Colleague Lee Harrison has long insisted that Colombia be at the top of the list of easy backup residency options. Lee was able to obtain Colombian residency quickly, efficiently, and without the help (or expense) of an attorney.
The information on the government website related to the process and the required paperwork is clear and up-to-date. More important, the requirements didn’t change when he met with the government representative to submit his paperwork. The process was indeed as represented online, which is not always the case with these things.
In addition, that list of requirements doesn’t include a police background check (at least not yet; our contacts say that this point is being actively discussed by the powers that be). This eliminates the need for an American to get an FBI report, which can be one of the biggest delays for an American trying to establish residency in any country other than Colombia.

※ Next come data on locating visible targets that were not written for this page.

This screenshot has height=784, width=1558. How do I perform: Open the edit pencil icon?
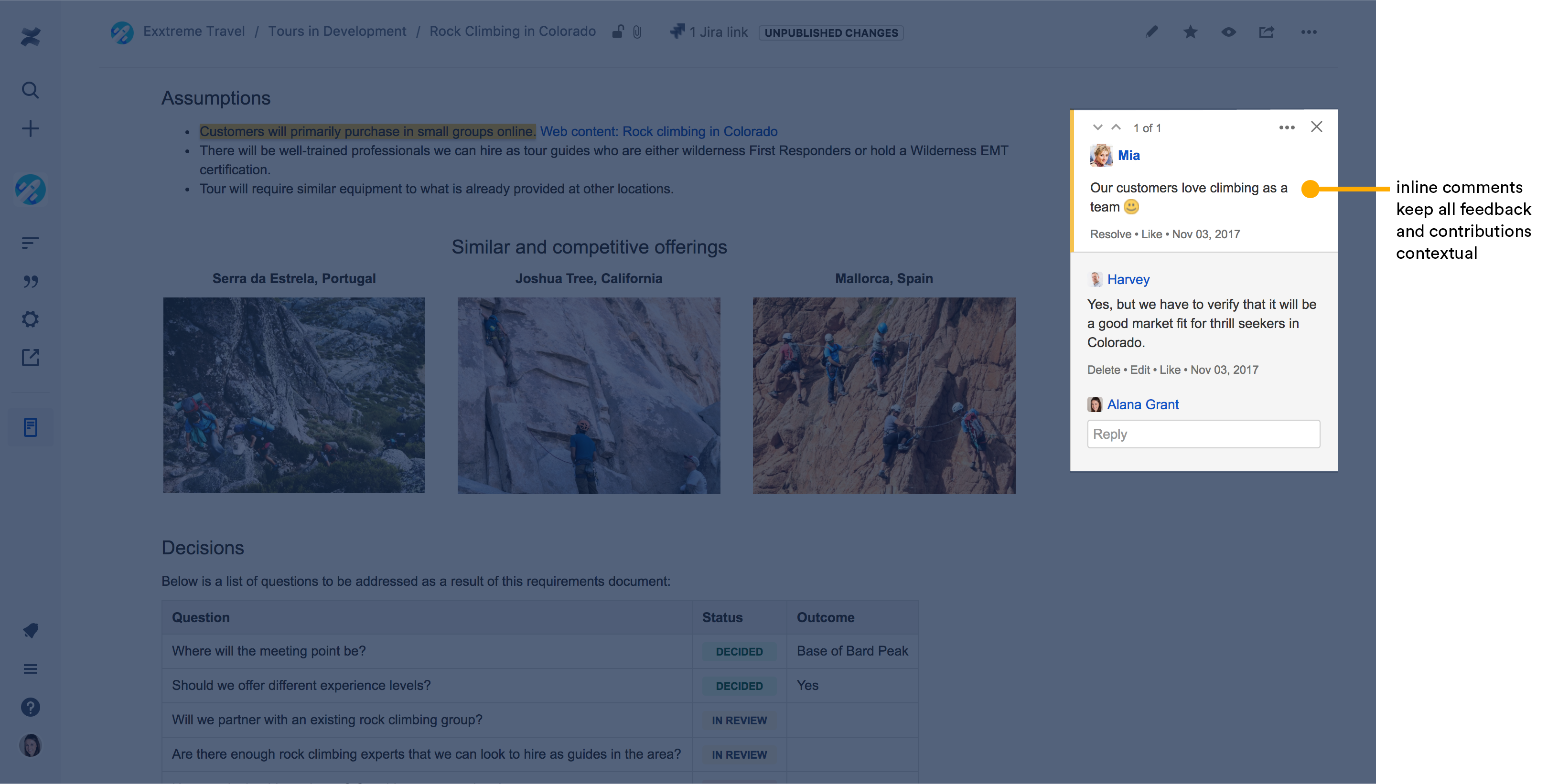(1151, 32)
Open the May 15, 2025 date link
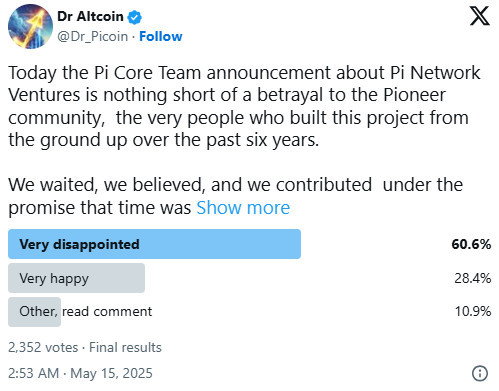This screenshot has width=499, height=391. coord(111,373)
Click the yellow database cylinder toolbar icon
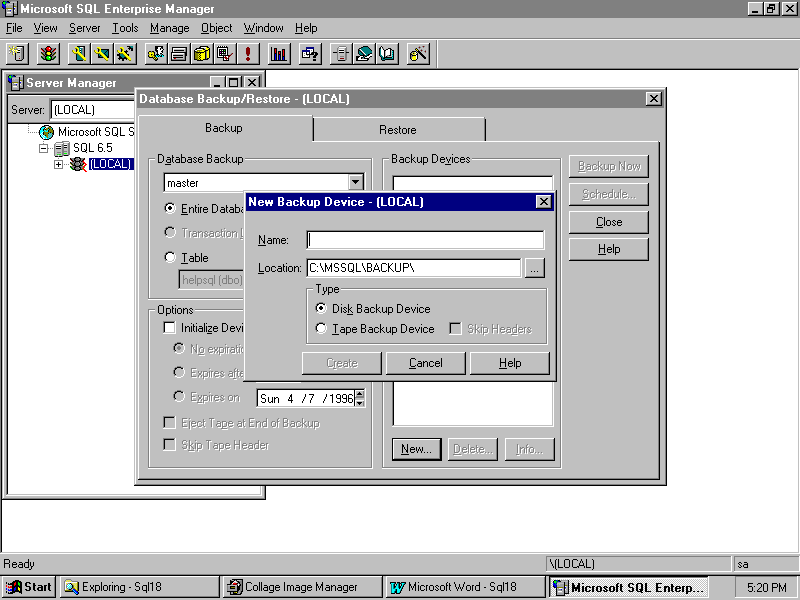 pos(202,54)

While the thresholds for Colombia’s retirement and investment visa options aren’t the lowest on offer anywhere, the amounts are competitive.

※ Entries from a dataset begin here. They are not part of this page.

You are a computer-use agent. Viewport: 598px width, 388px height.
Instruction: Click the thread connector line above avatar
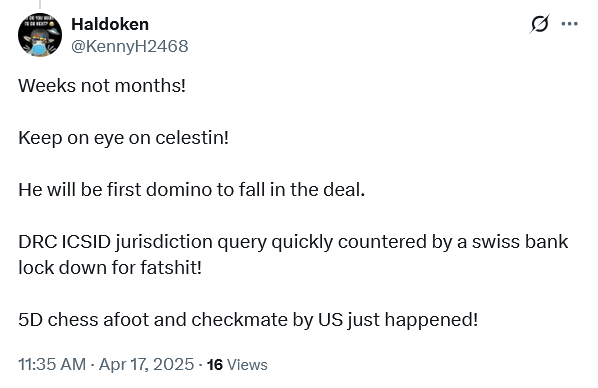[40, 5]
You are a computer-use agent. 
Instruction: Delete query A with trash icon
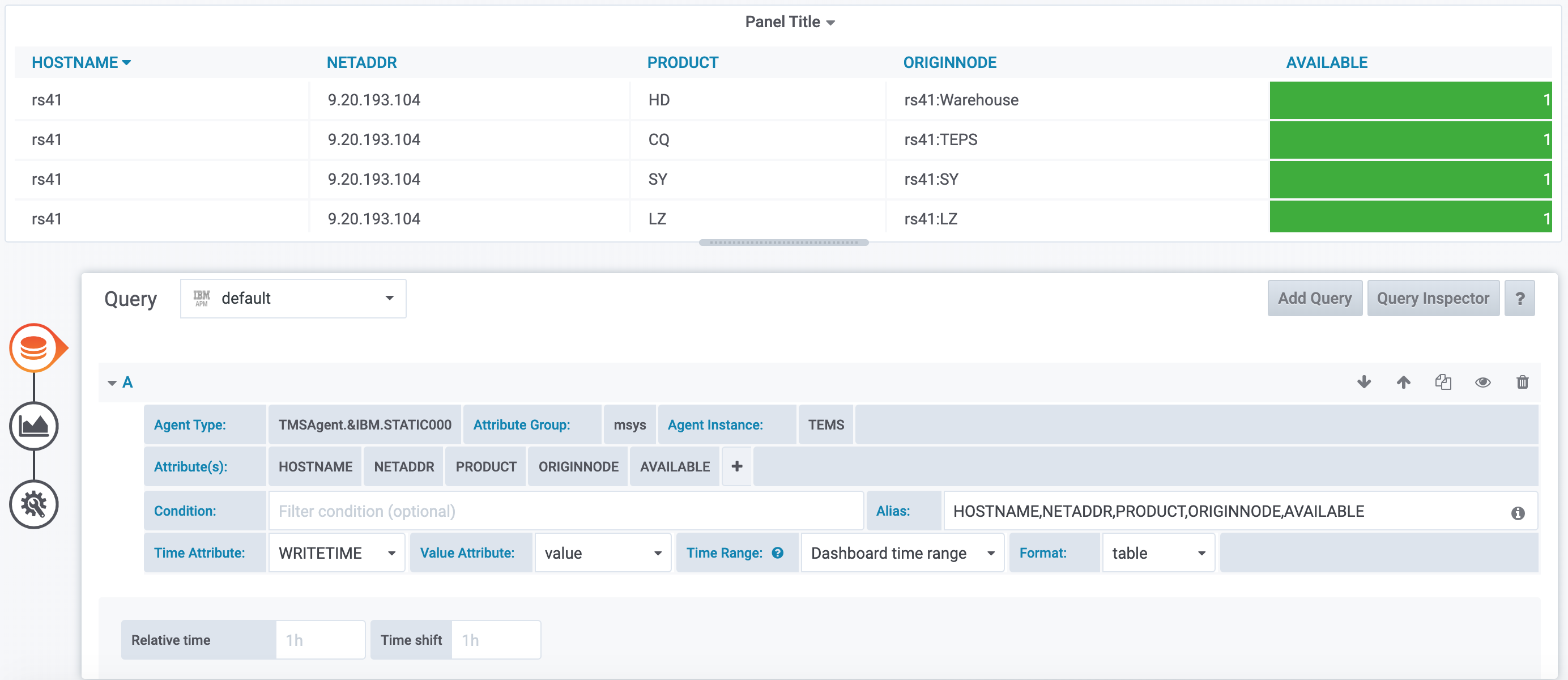pos(1522,382)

You can qualify for the pensionado visa in Colombia right now with as little as US$832 a month. If you’re not retired and are looking for options for full-time or backup residency as part of your Plan B, you can invest as little as US$27,700 in the country and qualify for an investment residency visa.
The actual numbers are in Colombian pesos and so, to state the obvious, the U.S. dollar values change with the exchange rate. Note as well that the income threshold for the pensionado visa is based on the country’s monthly minimum wage, which increases each year. Currently that amount is 781,242 pesos, or about US$277.
This means two things. First, if the idea of residency in Colombia interests you, you should act now, as the cost is likely to increase.
Second, ideally you should have a bit more in pension income or invest a bit more than the minimums to make sure you continue to meet the peso thresholds at renewal.
Along with competitive thresholds for qualifying, Colombia’s time-in-country requirements for maintaining your residency status are user-friendly. Under the temporary residency options (which the two figures above represent), you need to spend but one day every six months in the country.
By way of comparison, Ecuador offers visa options with similarly low investment and pension thresholds (US$25,000 and US$800, respectively), but, with these visas, you can’t leave the country for more than 90 days in each of the first two years of residency. That takes Ecuador off anyone’s list for a backup plan. Ecuador residency has to be your primary plan.
Bump up your investment in Colombia to US$180,000, and you can qualify for permanent residency status without having to go through the temporary visa process. The time-in-country requirement for this status is only one day every two years.
Given the opportunities in Colombia’s property market right now, an investment visa should be tempting.
The U.S. dollar has lost some of its strength against the peso recently, but you still have about 50% more buying power here than you did only several years ago. And the properties on offer remain a bargain.
Getting your money in and out of the country is a popular topic during our annual Colombia events… as are taxes.
Bottom line, you don’t need to worry about getting money you’ve invested in Colombia back out of the country when you’re ready to take your exit. As long as you document the introduction of capital into Colombia correctly, this is a straightforward process. Just be sure you do follow the filing rules.
What about taxes? Colombia is not a tax haven, so you want to take that into account for any investment you make in this country. Readers have written to ask if it makes sense to invest in Colombian real estate, specifically, given the associated tax burdens.
Yes, you’ll likely have a local tax obligation associated with investment return in Colombia; however, this is the case for any kind of investment you might make in this country. The associated burden is no more onerous for a property investment than for any other investment vehicle.
Easy bureaucracy, easy visa qualification thresholds, and easy requirements for maintaining your residency status… plus bargain property and a pleasant quality of life…
Colombia makes for a great option under any circumstances, whether you’re looking for a primary plan or a Plan B.